三十三發子彈,或冰柱,或屏風後的打手都被一槍穿過心臟,到處都是鮮血,猶如冰雕上的色彩。
屍體緩緩滑下,倚在冰上,噴出的鮮血不多時便凝結,覆霜掩來,令他們與這鬼斧神工的冰窟凝為一體。
仇玥腳步聲漸遠,林景峰低頭注視冰湖,沉默了很久很久。
一灘血從湖邊的屍體蔓來,浸入湖中。
透明發著熒光的水母緩慢搏動,林景峰從風衣口袋裡掏出一個小小的玻璃瓶子,那是在故宮博物院門口揀的,紀念品的外瓶。
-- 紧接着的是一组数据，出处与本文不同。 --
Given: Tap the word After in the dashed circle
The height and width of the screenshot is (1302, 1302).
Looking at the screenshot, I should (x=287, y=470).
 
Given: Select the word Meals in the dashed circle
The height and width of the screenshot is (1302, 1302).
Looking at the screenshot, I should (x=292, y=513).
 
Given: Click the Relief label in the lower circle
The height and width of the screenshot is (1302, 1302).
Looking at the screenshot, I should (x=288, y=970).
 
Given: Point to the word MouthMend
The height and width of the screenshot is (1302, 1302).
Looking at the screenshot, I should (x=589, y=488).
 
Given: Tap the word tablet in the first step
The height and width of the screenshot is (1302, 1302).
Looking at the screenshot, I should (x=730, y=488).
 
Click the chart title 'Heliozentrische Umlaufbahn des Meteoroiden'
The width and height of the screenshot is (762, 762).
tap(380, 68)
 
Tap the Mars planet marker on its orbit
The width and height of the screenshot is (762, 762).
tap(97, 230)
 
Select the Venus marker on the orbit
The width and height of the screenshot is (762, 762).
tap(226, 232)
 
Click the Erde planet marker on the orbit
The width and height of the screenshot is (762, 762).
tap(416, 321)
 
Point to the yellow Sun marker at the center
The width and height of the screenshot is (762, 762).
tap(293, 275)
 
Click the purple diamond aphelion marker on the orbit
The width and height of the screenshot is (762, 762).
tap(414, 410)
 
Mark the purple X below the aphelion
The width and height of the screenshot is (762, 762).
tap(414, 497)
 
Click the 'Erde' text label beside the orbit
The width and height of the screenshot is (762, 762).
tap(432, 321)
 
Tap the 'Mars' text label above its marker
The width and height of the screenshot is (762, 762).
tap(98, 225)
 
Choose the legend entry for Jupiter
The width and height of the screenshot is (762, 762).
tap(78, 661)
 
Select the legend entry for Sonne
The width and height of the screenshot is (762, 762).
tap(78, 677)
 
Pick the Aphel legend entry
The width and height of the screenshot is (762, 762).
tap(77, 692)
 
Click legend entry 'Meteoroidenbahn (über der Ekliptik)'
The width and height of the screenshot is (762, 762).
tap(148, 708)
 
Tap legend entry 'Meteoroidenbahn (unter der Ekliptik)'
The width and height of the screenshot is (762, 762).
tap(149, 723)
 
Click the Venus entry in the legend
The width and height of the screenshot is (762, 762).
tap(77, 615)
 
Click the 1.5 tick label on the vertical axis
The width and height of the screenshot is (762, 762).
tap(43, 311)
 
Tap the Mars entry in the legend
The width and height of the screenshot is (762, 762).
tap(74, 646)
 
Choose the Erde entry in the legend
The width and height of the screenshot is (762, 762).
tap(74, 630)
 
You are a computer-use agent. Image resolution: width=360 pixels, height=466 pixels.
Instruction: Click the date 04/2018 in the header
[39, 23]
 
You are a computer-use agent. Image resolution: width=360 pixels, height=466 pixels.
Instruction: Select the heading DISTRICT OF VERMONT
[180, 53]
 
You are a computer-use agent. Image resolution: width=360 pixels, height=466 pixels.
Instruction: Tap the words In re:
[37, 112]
林景峰躬身,用瓶子裝了只小水母,放在湖邊,漠然說:「小賤,玩夠了就回去,小師父要殺人,別跟著來了,你不想看的。」
林景峰跟著仇玥追進冰窟的另一條路,展行緩緩走上前,撿起瓶子,把它收進外套口袋裡。
他看什麼都是模糊一片,心裡揪得難受,快要倒了。
紅髮掃視一眼,說:「我先過去,你們跟上。」
林景峰追著仇玥進了一條滿是浮冰的路,槍聲不絕,仇玥一邊奔逃一邊回手開槍,頭頂冰柱轟然垮塌,巨大的冰冷從山洞頂部落下,摔在地上四分五裂。
槍聲驟起,路上四處都是橫飛的冰渣,林景峰幾次險些被砸中,他一邊躲避一邊放槍,目標是仇玥頂上的凝冰。
仇玥被阻得一阻,放慢速度,丟擲一枚六角鋼稜片,咻咻旋轉,掠過林景峰頭頂,叮地牢牢吸附於洞頂。
林景峰暗道不好,忙抽身後退,數秒後轟一聲天搖地撼,洞頂垮塌下來。
長道垮成六截,仇玥逃出冰窟,朝更深的地底跑去。
林景峰被阻在兩截巨大的裂冰層中央。
展行與紅髮,霍虎被攔在冰湖外的入口處。